# Partes del ejercicio:
a) Responde estas preguntas a partir del texto sobre el sandinismo:
(i) ¿En qué mes y año se formó la Dirección Nacional o Grupo de los 9?
(ii) ¿A qué tendencia pertenecían Tomás Borge y Bayardo Arce?
(iii) ¿Desde cuándo se definió el FSLN como partido marxista-leninista?
b) Enumera las propuestas básicas del tercerismo que menciona el texto sobre el sandinismo.
c) Escribe la continuación del texto sobre el sandinismo a partir de su última oración.

# Texto proporcionado:
- - - - -

La gran ventaja del sandinismo fue su capacidad de estructurar una gran alianza contra la dictadura somocista, donde participaban los sectores más tradicionales de la sociedad, las organizaciones empresariales e incluso las fuerzas políticas burguesas. A esto se agrega la unificación de las tendencias sandinistas, que en marzo de 1979 formaron la Dirección Nacional o Grupo de los 9. Junto a la Tendencia Proletaria, de Jaime Wheelock y Carlos Núñez Téllez, y la Tendencia Guerra Popular Prolongada, de Tomás Borge y Bayardo Arce, estaba la Tendencia Tercerista a la que pertenecían Ramírez y los hermanos Ortega. El avance hacia el pluralismo, propio del tercerismo, que incluía la apertura de «un frente guerrillero que se proclamara democrático», fue cediendo paso, a medida que los sandinistas se consolidaron en el poder, a un aumento del sectarismo, del totalitarismo y a la apuesta por el partido único.

Un paso importante en esta marcha fue la definición del FSLN como partido marxista-leninista desde septiembre de 1979. Como tal, el FSLN se declaró «en lucha a muerte contra el imperialismo yanki» y abogó por ligarse al bloque socialista. Al tiempo, mostraba una clara vocación hegemónica en todos los aspectos de la vida social y económica. Sin embargo, no era fácil avanzar en este terreno, dadas las alianzas políticas y sociales fraguadas en el triunfo sandinista y los compromisos internacionales adquiridos. Por eso, las propuestas básicas del tercerismo (la economía mixta, el pluralismo político y el no alineamiento internacional) se convirtieron en el «proyecto táctico», mientras que el estratégico era la consolidación del partido marxista-leninista. La crítica de Ramírez muestra su apuesta de entonces y su posterior evolución socialdemócrata. Así señala que «en el constante juego de paradojas, el proyecto táctico llegó a suplantar al estratégico bajo el peso de las circunstancias de la guerra y las concesiones negociadas, o impuestas; y lo que se pensaba como de fachada, pasó a tomar sustancia de fondo. Cualquier voz de moderación resultaba más que sospechosa. Bañándonos en las viejas aguas lustrales de la ortodoxia ideológica, obteníamos nuestro certificado de virtud; pero el juego consistía en negar, ante aliados y enemigos, la identidad del FSLN como un partido marxista-leninista. En realidad nunca llegó a serlo más allá de las intenciones, porque el ejercicio vertical de la autoridad que caracterizó sus estructuras internas y sus actos de poder, más que una aportación leninista, ya era parte de la más arcaica cultura política del país, amamantada en el caudillismo» (pág. 105).

- - - - -

# Entradas de datos:
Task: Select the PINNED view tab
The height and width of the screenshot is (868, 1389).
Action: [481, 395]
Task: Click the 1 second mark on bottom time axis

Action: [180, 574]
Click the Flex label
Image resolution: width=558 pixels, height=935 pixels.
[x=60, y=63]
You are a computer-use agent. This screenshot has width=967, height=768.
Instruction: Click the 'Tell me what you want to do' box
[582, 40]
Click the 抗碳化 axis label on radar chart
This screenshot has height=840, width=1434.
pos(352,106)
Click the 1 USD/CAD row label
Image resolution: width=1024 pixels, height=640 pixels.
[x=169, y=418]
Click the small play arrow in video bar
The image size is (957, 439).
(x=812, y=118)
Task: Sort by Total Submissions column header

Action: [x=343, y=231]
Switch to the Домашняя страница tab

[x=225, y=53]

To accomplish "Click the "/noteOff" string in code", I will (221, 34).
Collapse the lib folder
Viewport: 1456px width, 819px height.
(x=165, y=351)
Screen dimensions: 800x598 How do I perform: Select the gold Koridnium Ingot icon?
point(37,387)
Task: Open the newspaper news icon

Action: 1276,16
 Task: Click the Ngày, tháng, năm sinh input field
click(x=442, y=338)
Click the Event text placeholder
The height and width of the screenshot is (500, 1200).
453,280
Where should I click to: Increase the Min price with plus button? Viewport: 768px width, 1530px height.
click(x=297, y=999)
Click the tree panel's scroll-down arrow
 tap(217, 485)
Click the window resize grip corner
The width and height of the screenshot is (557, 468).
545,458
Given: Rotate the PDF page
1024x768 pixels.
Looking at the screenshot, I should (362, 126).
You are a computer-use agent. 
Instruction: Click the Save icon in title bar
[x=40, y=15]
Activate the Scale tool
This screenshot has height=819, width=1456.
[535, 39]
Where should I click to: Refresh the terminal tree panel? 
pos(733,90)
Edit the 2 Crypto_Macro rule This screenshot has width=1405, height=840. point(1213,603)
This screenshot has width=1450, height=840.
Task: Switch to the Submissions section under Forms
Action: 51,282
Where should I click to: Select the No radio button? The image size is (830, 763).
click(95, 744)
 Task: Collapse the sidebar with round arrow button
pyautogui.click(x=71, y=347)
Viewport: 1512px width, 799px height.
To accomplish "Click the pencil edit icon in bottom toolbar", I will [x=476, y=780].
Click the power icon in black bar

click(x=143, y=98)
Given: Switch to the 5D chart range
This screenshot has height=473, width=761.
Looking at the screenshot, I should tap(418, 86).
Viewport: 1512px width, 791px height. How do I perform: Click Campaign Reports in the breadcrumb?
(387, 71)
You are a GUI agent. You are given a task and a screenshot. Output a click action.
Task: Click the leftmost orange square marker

- - - - -

# Respuestas por consigna:
a)
(i) En marzo de 1979.
(ii) A la Tendencia Guerra Popular Prolongada.
(iii) Desde septiembre de 1979.

b) La economía mixta, el pluralismo político y el no alineamiento internacional.

c)
Junto al caudillismo y al autoritarismo, la revolución tenía que enfrentar otros desafíos en la deseada construcción del socialismo. En poco tiempo se dinamitó el amplio consenso antisomocista con la renuncia de Violeta Chamorro y Alfonso Robelo, los miembros más moderados de la Junta de Gobierno. La radicalización de las posturas arrojó al país a una guerra fratricida, que dividió de arriba a abajo a toda la sociedad. Ramírez describe con gran dolor las implicancias de la guerra civil que sacudió al país y cómo por su persistencia en el tiempo perdieron el favor de la población. El enquistamiento de la guerra forzó al sandinismo a negociar con la contra, lo que habían rechazado en la primera etapa del conflicto. Una de las claves del cambio de rumbo fue el mantenimiento del Servicio Militar Patriótico, con sus elevados costes políticos y de vidas humanas, a tal punto que para Ramírez se convirtió «en el elemento más traumático de ese decenio y determinó, al final, la derrota electoral del FSLN en 1990». Uno de los episodios clave del período fue el viaje papal a Managua en 1983, de consecuencias funestas para el FSLN, tanto dentro como fuera del país. Ramírez narra con pluma maestra los distintos momentos de la visita de Juan Pablo II y la forma en que fueron totalmente derrotados en los planos mediáticos y simbólicos.

Si en las elecciones de 1985 el sandinismo derrotó ampliamente a una oposición dividida que finalmente se abstuvo, en 1990 no sólo se enfrentaron a una gran candidata, Violeta Chamorro, sino también a sus errores y a sus propias contradicciones. Para Ramírez este es un punto central en la resolución del conflicto. Si el enfrentamiento con los Estados Unidos sirvió inicialmente para movilizar a las bases sandinistas y al pueblo nicaragüense apelando a los sentimientos antiimperialistas, posteriormente se convirtió en un obstáculo difícil de remover. Aunque las encuestas que manejaban mostraban un progresivo retroceso electoral, los sandinistas apostaron por mantener su estrategia de tensión. «Las encuestas nos decían que la paz era lo que más quería la gente, y es lo que ofrecíamos; pero el FSLN era un partido antiimperialista que no podía dejar de exhibir la vulnerabilidad de su conflicto con los Estados Unidos, y reaccionaba, en consecuencia, a ese conflicto» (pág. 251).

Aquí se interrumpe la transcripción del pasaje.